SI considers the whole person:  It is based on the recognition that patterns of movement, posture, and strain happen to the whole person not just the corner where pain shows up.   As my teacher Tom Myers writes "This year's neck pain was built on last year's mid-back pain, which derived in turn from a sacroiliac problem three years earlier, which in fact rests on a lifelong tendency to sprain that left ankle."  

SI is systematic:  It is a process that takes place over a finite series of sessions (usually 3 or 12) designed to relieve symptoms or presenting problems by raising the functioning of the whole system.  

SI is collaborative:   It is an active process between practitioner and client that seeks to initiate change for the better in your posture and your movement via connective tissue (fascial) manipulation.  

What is Anatomy Trains Structural Integration?

Anatomy Trains is the form of Structural Integration practiced at Long Lines.  It offers an integrated view of anatomy mapping out the transmission of stress in the body via 12 lines of continuous myofascia.  

What are Structural Integration Sessions Like?

Each session begins with a client check in regarding your history and current habits followed by a postural assessment to help determine a unique strategy for your session.

The bodywork is mostly conducted on a treatment table but also utilizes seated and standing postures.  

You will be encouraged to fully participate in the work as your movements (in concert with the manual techniques) are an essential ingredient towards unlocking stuck tissue.  

What do I wear to a Structural Integration Session?

Most women wear either underwear or a two piece bathing suit that allows full access to the back. 

Most men receive the work in boxers or briefs.

You will want to come to your session without any moisturizers, lotions, creams or oils on your skin as it will impair the work. 

What are the goals of an ATSI 3-Series?

Session 1: (Pelvic girdle and legs) Balance the lower limbs and pelvic girdle - Enhance awareness of postural patterns. 

Session 2: (Shoulder girdle and arms)  Open the breath via the ribs and abdominals - Balance the shoulder girdle on the ribcage.

Session 3: (Spine) Connect the shoulder and pelvic girdles via the spine - Find ease, balance, and fluid movement in the spine.

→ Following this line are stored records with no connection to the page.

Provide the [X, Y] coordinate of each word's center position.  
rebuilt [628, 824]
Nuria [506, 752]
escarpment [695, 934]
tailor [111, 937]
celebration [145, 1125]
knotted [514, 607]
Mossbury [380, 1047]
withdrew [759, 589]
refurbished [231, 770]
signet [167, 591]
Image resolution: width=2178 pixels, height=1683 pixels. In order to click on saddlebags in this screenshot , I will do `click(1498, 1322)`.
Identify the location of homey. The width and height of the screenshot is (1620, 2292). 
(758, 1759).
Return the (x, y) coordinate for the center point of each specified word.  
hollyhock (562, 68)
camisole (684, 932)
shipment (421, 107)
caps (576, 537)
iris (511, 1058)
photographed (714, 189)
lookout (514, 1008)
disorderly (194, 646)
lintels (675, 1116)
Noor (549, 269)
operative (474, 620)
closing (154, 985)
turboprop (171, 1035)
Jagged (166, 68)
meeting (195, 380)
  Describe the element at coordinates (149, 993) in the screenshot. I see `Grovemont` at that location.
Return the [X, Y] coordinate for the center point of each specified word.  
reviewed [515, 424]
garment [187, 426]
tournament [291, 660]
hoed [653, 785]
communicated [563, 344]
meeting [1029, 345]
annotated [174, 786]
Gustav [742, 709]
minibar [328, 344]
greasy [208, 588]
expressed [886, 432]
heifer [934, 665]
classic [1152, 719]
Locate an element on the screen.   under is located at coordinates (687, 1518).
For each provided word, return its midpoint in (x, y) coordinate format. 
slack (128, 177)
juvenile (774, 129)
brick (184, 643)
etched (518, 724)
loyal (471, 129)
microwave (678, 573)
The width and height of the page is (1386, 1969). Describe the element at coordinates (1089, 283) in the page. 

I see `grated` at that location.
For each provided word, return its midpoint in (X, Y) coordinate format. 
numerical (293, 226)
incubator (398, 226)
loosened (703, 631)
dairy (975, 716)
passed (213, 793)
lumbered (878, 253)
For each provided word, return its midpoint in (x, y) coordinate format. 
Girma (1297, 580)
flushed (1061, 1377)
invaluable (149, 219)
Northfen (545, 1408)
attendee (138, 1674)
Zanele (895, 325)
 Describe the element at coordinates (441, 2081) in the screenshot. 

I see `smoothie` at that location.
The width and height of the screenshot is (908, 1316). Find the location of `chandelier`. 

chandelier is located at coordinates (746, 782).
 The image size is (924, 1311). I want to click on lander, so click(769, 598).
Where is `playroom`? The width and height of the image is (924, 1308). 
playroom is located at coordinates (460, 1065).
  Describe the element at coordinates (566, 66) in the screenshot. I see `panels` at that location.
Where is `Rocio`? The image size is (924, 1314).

What are the goals of an ATSI 12-Series

Sessions #1-4 (Superficial):  The first four sessions will work the superficial tissues of the body from head to toe and prepare the body for deeper work.  The general goal will be to free the front, back, and sides of the body while freeing the shoulders and arms from any binding to the trunk.  

Sessions #5-8 (Core):   The middle four sessions will focus on the deeper structures of the body.  We will start at the feet and end at the neck and jaw.  The general goal will be to work into the central stabilization muscles close to the spine and address postural restrictions.  

Sessions #9-12 (Integration): The last four sessions will integrate core and sleeve into your habitual movement, leaving you with lasting and progressive change.  The general goal will be to promote tonal balance, ease of movement, and functional integration of the entire body.